**EXERCISE INPUTS**:
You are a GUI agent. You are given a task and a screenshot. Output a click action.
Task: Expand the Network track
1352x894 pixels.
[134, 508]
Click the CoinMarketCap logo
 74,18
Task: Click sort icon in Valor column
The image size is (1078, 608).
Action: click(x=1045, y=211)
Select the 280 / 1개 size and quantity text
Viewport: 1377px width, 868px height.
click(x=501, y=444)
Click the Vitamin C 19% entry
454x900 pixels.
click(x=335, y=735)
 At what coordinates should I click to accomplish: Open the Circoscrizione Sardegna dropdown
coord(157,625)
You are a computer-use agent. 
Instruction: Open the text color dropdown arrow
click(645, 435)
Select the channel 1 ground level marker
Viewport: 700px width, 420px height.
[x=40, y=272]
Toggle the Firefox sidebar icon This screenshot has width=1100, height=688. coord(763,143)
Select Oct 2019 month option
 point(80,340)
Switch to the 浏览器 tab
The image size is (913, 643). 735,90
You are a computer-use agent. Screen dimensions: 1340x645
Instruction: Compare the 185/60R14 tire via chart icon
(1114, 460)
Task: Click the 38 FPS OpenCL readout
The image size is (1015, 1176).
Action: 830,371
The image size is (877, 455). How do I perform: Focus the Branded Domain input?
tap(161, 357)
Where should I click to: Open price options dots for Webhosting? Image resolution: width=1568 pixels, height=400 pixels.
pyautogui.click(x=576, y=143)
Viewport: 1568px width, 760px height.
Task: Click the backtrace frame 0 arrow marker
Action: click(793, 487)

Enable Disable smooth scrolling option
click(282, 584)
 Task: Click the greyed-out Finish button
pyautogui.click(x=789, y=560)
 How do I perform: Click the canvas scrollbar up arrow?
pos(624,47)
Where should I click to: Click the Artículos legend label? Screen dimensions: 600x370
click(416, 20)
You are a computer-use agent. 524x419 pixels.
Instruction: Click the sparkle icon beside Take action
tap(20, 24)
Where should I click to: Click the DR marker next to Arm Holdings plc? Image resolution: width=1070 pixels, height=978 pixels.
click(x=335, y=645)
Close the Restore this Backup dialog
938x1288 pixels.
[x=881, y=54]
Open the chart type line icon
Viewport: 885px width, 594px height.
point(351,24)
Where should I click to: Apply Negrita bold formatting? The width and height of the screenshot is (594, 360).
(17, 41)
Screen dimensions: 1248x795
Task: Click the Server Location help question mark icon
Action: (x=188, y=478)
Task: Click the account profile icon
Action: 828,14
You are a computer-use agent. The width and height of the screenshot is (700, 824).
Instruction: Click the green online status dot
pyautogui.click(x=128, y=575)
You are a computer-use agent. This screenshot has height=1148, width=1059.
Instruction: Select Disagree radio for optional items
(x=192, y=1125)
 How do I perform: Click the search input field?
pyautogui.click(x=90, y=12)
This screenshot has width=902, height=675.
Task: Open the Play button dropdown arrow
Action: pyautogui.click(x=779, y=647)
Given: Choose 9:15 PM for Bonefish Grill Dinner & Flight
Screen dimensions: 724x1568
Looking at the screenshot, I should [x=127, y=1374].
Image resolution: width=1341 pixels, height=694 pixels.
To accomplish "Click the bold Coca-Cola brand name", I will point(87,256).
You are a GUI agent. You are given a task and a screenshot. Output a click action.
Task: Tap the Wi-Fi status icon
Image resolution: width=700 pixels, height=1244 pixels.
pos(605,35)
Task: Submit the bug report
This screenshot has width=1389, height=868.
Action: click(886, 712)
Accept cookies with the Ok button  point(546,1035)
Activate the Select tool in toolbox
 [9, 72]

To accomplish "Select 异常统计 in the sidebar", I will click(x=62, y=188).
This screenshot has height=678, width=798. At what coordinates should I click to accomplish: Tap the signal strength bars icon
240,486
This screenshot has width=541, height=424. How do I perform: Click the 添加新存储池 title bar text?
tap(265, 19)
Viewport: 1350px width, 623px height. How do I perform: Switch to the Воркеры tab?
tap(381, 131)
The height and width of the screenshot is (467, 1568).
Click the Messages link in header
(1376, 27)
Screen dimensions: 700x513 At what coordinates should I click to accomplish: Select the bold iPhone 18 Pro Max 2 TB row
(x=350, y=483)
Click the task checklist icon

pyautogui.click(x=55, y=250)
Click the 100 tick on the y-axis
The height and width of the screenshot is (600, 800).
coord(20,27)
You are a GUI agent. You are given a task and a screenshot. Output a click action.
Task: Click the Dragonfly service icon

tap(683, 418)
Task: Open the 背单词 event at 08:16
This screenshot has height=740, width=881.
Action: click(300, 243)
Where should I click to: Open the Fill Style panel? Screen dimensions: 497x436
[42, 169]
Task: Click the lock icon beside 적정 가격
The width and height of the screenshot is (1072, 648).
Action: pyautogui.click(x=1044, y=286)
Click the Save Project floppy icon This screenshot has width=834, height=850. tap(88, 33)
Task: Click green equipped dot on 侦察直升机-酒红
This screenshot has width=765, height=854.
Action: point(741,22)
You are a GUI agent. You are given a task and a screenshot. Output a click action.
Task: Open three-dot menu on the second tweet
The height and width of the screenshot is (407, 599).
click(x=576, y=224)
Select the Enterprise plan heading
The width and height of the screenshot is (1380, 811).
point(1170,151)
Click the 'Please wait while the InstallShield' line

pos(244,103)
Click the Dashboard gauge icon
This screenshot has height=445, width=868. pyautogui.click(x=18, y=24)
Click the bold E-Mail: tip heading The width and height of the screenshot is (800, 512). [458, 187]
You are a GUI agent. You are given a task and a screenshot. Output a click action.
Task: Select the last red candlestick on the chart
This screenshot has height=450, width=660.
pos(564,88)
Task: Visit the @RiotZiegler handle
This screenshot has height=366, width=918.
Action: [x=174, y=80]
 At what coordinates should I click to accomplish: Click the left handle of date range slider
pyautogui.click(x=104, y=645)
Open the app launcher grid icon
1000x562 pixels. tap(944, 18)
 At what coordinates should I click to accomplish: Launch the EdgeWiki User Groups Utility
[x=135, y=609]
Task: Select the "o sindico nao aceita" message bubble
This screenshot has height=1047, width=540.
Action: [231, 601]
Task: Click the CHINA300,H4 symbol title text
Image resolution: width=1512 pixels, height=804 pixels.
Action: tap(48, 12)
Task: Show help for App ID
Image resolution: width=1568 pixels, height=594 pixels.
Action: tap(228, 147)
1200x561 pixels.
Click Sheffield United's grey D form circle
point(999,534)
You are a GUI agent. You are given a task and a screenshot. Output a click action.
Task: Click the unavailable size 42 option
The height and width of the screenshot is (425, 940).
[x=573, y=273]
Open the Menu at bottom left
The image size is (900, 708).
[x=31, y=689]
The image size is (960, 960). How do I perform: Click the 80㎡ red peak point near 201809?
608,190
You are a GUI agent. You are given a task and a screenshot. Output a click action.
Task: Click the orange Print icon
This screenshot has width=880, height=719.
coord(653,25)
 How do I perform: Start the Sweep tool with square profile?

**TASK**: Where a line of the listing holds "with", show that line.

**TASK RESULT**:
Accept cookies with the Ok button  point(546,1035)
 How do I perform: Start the Sweep tool with square profile?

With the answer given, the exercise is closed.